Daily-serving amounts change depending on your age and physical-activity level. But in general, babies can start eating 1 teaspoon to 2 tablespoons of pureed fruits and veggies right around the middle of their first year. Kids should eat 1 to 2 servings each, while adults and seniors should eat 2 to 4 servings each of fruit and vegetables a day.

Food tip: As a rule of thumb, pick fruits and vegetables with different colors to get the most nutrition.

Check Three: Whole Grains
Why are these important?

* Carbohydrates provide energy for daily activities.
* Fiber helps you feel full longer and is great for your heart and your metabolism.
* Whole grains help lower cholesterol and blood-pressure levels.
* They're high in antioxidants which fight against cell damage.

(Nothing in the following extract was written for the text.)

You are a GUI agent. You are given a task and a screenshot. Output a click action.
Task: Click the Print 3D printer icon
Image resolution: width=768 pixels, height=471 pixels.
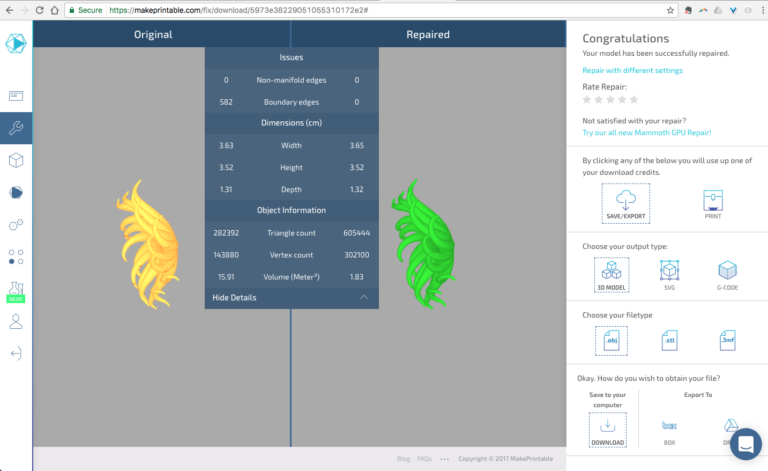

Babies can eat about a fourth of a cup of special whole-grain baby cereal. Kids, adults, and seniors should eat about 3 servings of whole grains a day. New Healthy Choice Panini are made with the goodness of whole grains—and come in four delicious varieties. Work one into your personal meal plan today.

Food tip: Whole grains are not the same thing as refined grains. Look for the specific phrase "whole grain" on the package or food label.

Check Four: Meat
Why is this important?

* Meat is a great source of protein, which helps build strong muscles.
* The iron found in meat carries oxygen to all parts of your body and helps energize you.
* Meat is an abundant source of vitamins and minerals that are essential to your body’s everyday functions.

Babies can eat 2 tablespoons to a half cup of meat in strained or pureed form around 7 to 10 months. Kids should eat about 2 to 3 ounces of lean meat a day, while adults can eat about 5 to 7 ounces. Because metabolism tends to slow down with age, seniors may want to replace their meat intake with beans to get more fiber.

Food tip: Be careful not to eat too much of just one type of meat. Vary your meals with red meat, poultry, and fish.